((
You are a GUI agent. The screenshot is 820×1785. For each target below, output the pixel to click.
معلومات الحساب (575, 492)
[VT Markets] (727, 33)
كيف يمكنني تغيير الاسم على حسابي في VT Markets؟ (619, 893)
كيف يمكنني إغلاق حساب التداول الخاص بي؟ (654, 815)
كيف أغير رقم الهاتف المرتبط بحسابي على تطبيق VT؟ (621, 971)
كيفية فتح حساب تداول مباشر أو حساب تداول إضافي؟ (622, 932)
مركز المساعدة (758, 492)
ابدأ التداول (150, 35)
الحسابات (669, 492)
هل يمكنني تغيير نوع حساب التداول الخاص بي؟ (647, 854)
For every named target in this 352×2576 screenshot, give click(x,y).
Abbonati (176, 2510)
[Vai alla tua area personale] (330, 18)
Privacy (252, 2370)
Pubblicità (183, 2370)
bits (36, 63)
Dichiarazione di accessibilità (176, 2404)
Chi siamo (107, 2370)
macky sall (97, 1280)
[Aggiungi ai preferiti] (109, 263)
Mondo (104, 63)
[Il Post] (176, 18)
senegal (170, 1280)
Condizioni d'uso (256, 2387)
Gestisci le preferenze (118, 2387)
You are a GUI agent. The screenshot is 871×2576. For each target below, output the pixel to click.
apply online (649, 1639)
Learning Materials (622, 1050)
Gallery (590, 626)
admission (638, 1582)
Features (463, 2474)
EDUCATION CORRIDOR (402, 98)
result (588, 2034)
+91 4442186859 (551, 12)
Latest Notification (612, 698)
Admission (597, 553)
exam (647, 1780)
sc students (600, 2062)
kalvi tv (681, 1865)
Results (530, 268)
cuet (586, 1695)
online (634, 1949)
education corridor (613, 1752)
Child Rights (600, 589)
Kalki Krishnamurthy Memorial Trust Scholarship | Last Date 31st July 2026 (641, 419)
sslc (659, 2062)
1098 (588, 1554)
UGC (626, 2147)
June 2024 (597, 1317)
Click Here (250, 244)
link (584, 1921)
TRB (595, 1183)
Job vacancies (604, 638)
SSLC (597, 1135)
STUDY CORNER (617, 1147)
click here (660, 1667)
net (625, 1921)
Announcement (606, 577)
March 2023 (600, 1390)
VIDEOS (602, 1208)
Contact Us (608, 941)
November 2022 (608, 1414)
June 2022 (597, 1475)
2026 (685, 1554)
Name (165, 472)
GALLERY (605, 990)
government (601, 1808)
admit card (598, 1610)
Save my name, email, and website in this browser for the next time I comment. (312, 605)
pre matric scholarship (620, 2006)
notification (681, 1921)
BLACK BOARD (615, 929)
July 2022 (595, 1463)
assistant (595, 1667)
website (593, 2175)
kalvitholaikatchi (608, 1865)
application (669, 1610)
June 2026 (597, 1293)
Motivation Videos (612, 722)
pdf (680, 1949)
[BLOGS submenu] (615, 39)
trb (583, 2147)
))
About this task:
Take the entries above and copy them out exactly.

Written reply:
You are a GUI agent. The screenshot is 820×1785. For each target below, output the pixel to click.
معلومات الحساب (575, 492)
[VT Markets] (727, 33)
كيف يمكنني تغيير الاسم على حسابي في VT Markets؟ (619, 893)
كيف يمكنني إغلاق حساب التداول الخاص بي؟ (654, 815)
كيف أغير رقم الهاتف المرتبط بحسابي على تطبيق VT؟ (621, 971)
كيفية فتح حساب تداول مباشر أو حساب تداول إضافي؟ (622, 932)
مركز المساعدة (758, 492)
ابدأ التداول (150, 35)
الحسابات (669, 492)
هل يمكنني تغيير نوع حساب التداول الخاص بي؟ (647, 854)
For every named target in this 352×2576 screenshot, give click(x,y).
Abbonati (176, 2510)
[Vai alla tua area personale] (330, 18)
Privacy (252, 2370)
Pubblicità (183, 2370)
bits (36, 63)
Dichiarazione di accessibilità (176, 2404)
Chi siamo (107, 2370)
macky sall (97, 1280)
[Aggiungi ai preferiti] (109, 263)
Mondo (104, 63)
[Il Post] (176, 18)
senegal (170, 1280)
Condizioni d'uso (256, 2387)
Gestisci le preferenze (118, 2387)
You are a GUI agent. The screenshot is 871×2576. For each target below, output the pixel to click.
apply online (649, 1639)
Learning Materials (622, 1050)
Gallery (590, 626)
admission (638, 1582)
Features (463, 2474)
EDUCATION CORRIDOR (402, 98)
result (588, 2034)
+91 4442186859 (551, 12)
Latest Notification (612, 698)
Admission (597, 553)
exam (647, 1780)
sc students (600, 2062)
kalvi tv (681, 1865)
Results (530, 268)
cuet (586, 1695)
online (634, 1949)
education corridor (613, 1752)
Child Rights (600, 589)
Kalki Krishnamurthy Memorial Trust Scholarship | Last Date 31st July 2026 (641, 419)
sslc (659, 2062)
1098 (588, 1554)
UGC (626, 2147)
June 2024 (597, 1317)
Click Here (250, 244)
link (584, 1921)
TRB (595, 1183)
Job vacancies (604, 638)
SSLC (597, 1135)
STUDY CORNER (617, 1147)
click here (660, 1667)
net (625, 1921)
Announcement (606, 577)
March 2023 (600, 1390)
VIDEOS (602, 1208)
Contact Us (608, 941)
November 2022 (608, 1414)
June 2022 (597, 1475)
2026 (685, 1554)
Name (165, 472)
GALLERY (605, 990)
government (601, 1808)
admit card (598, 1610)
Save my name, email, and website in this browser for the next time I comment. (312, 605)
pre matric scholarship (620, 2006)
notification (681, 1921)
BLACK BOARD (615, 929)
July 2022 (595, 1463)
assistant (595, 1667)
website (593, 2175)
kalvitholaikatchi (608, 1865)
application (669, 1610)
June 2026 (597, 1293)
Motivation Videos (612, 722)
pdf (680, 1949)
[BLOGS submenu] (615, 39)
trb (583, 2147)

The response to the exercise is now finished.